• _Task requirements_: Working from the data below, write out exactly the lines from its first through the line that contains "This screenshot has width=1366, height=768.", both ends included and pictures omitted.

• _Data for this exercise_:
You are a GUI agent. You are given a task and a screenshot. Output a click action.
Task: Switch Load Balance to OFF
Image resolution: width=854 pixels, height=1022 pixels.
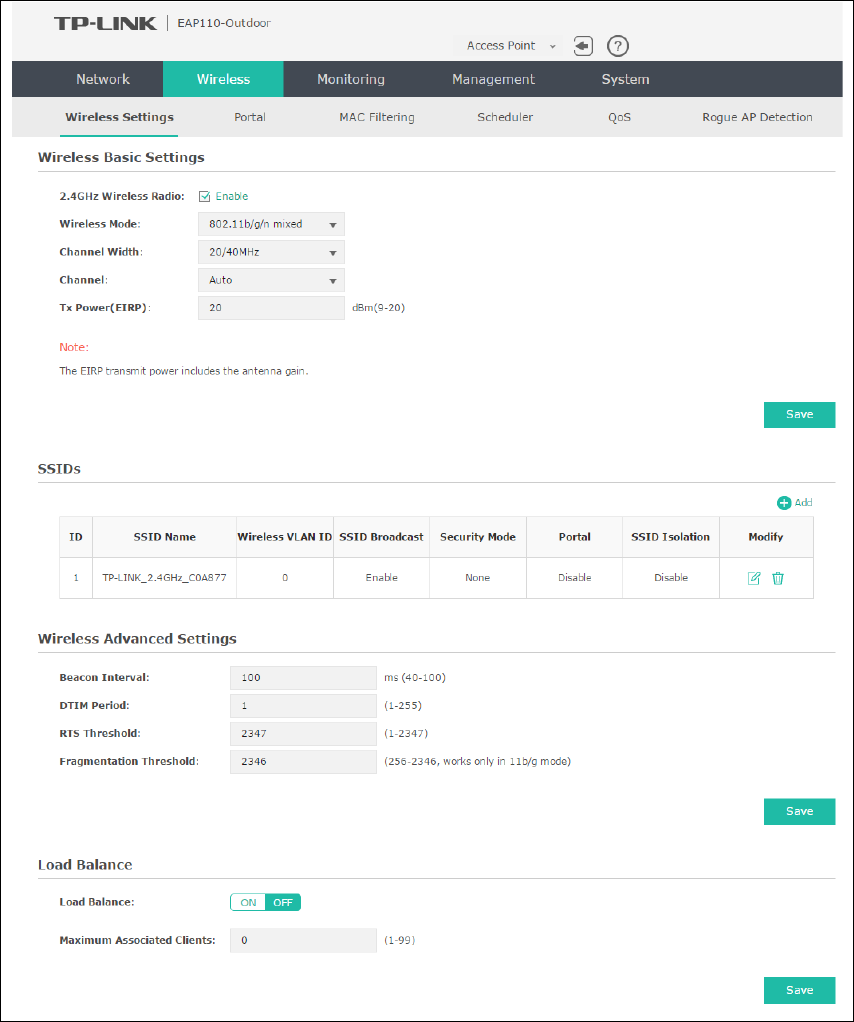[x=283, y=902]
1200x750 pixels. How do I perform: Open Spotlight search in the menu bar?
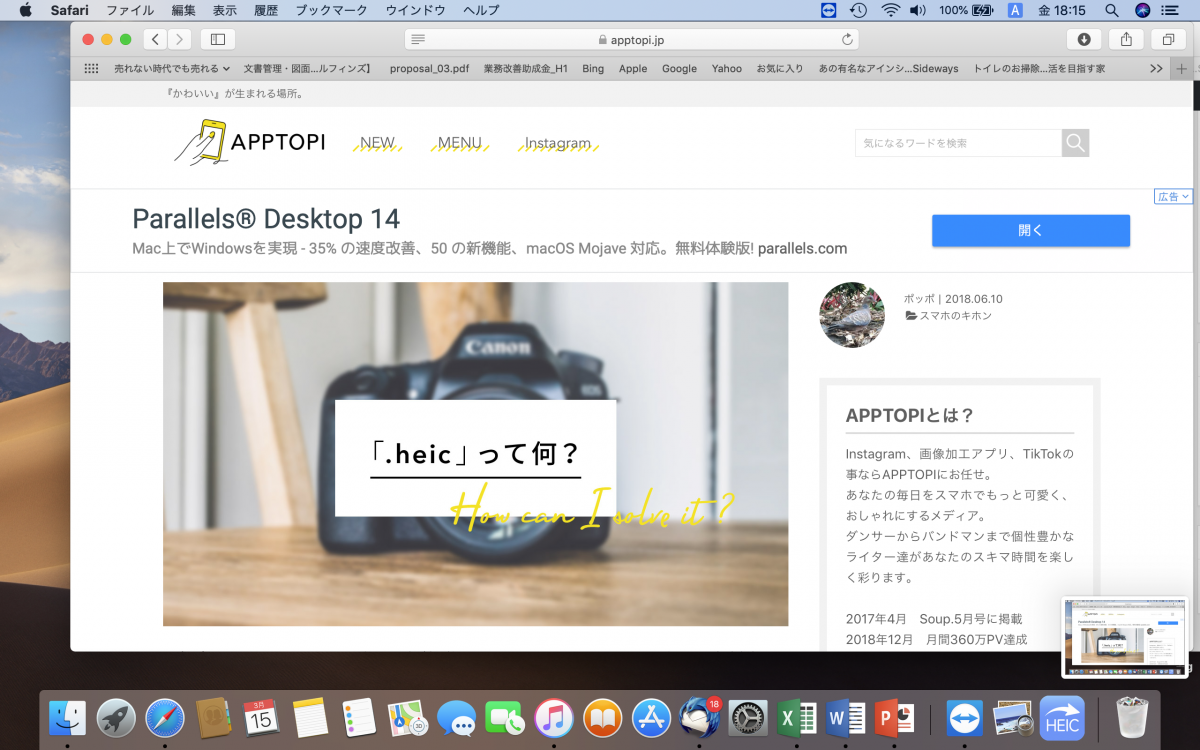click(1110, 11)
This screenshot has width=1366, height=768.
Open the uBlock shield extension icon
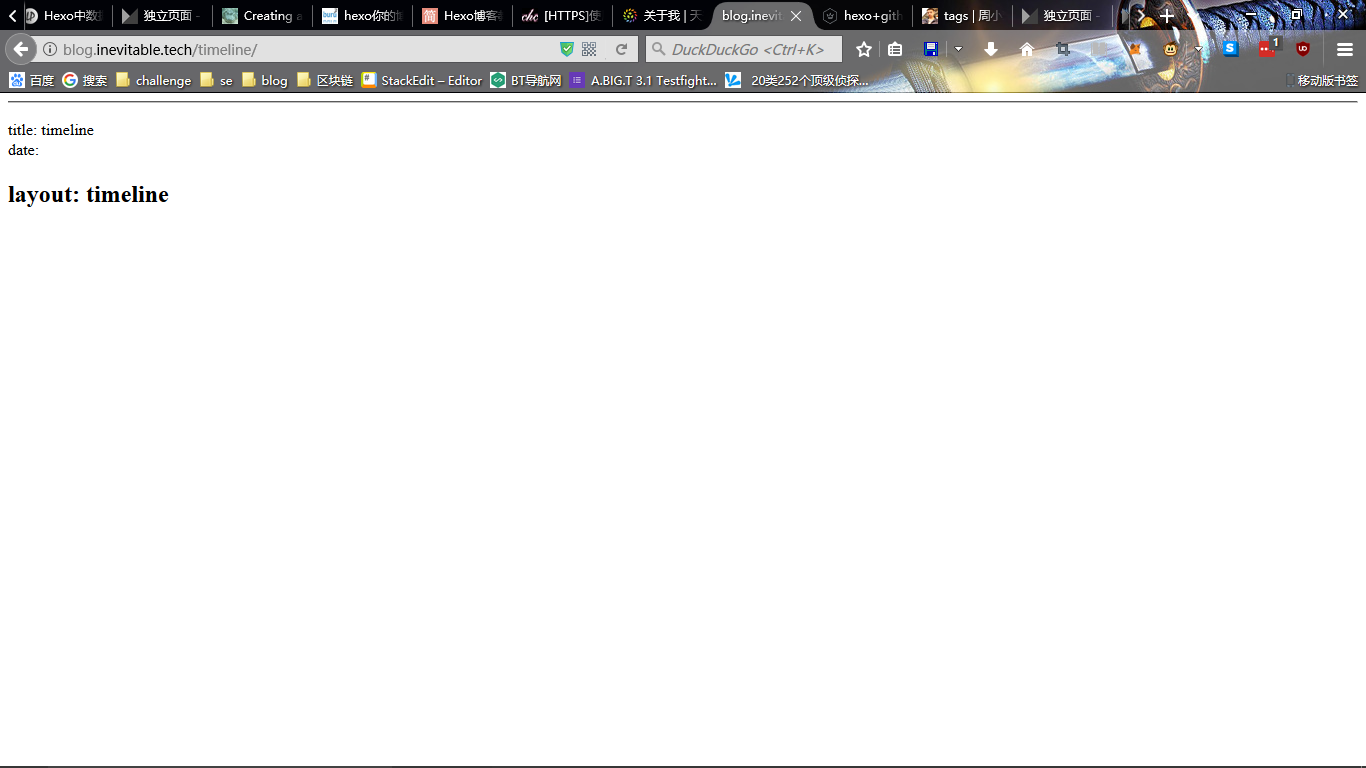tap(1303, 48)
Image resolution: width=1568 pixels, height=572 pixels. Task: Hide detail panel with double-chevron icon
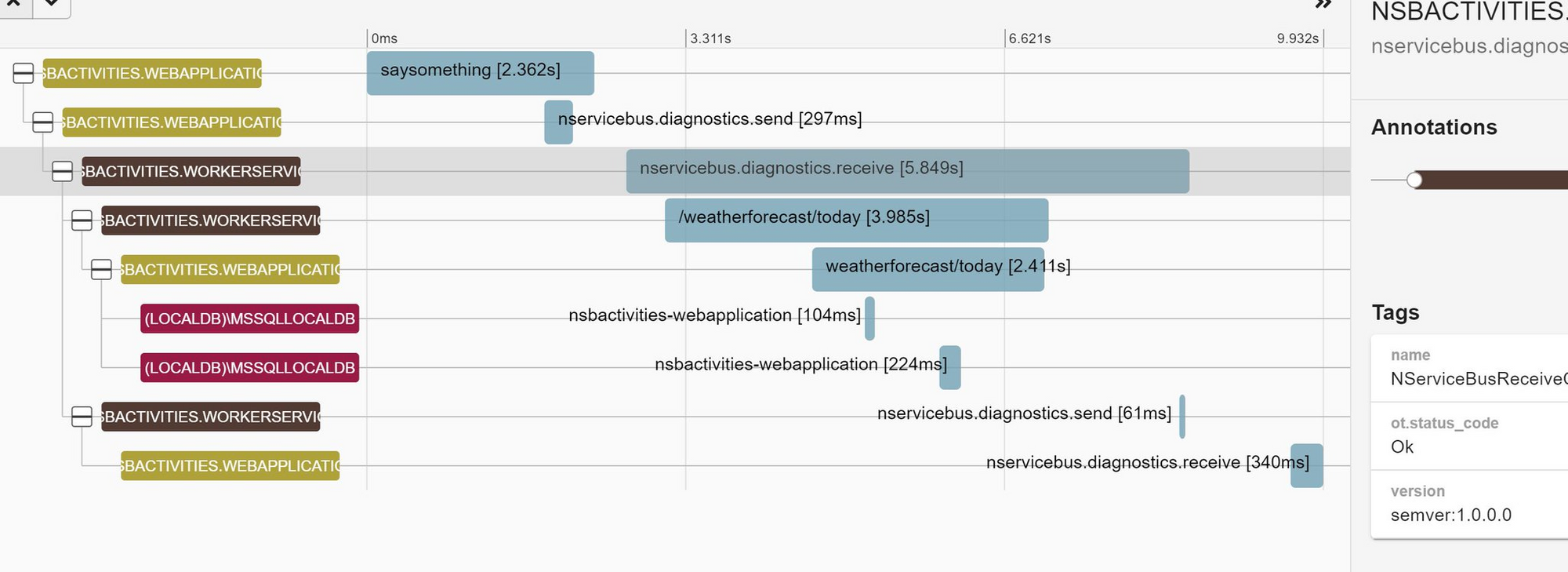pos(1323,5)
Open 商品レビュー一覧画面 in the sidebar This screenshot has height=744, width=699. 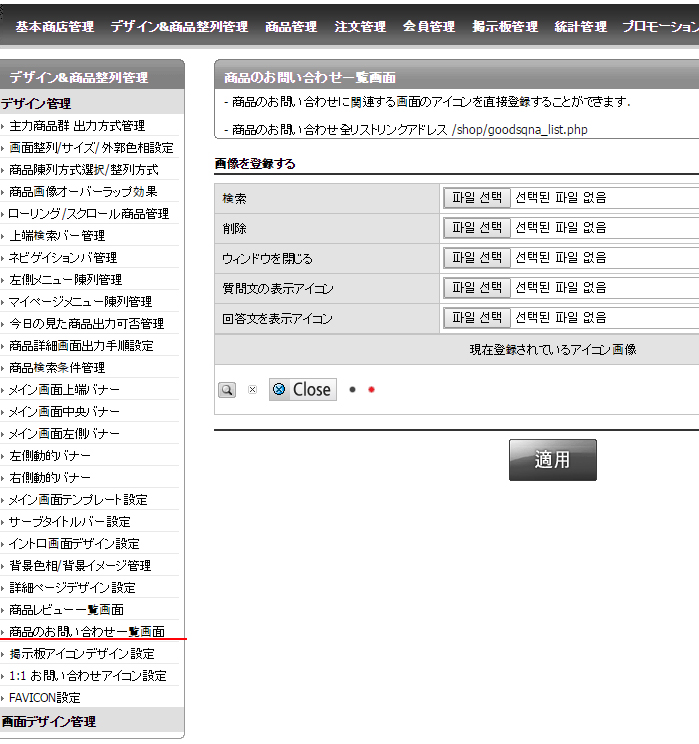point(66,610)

• _Finished task_:
You are a GUI agent. You are given a task and a screenshot. Output a click action.
Task: Switch Load Balance to OFF
Image resolution: width=854 pixels, height=1022 pixels.
[x=283, y=902]
1200x750 pixels. How do I perform: Open Spotlight search in the menu bar?
click(1110, 11)
This screenshot has width=1366, height=768.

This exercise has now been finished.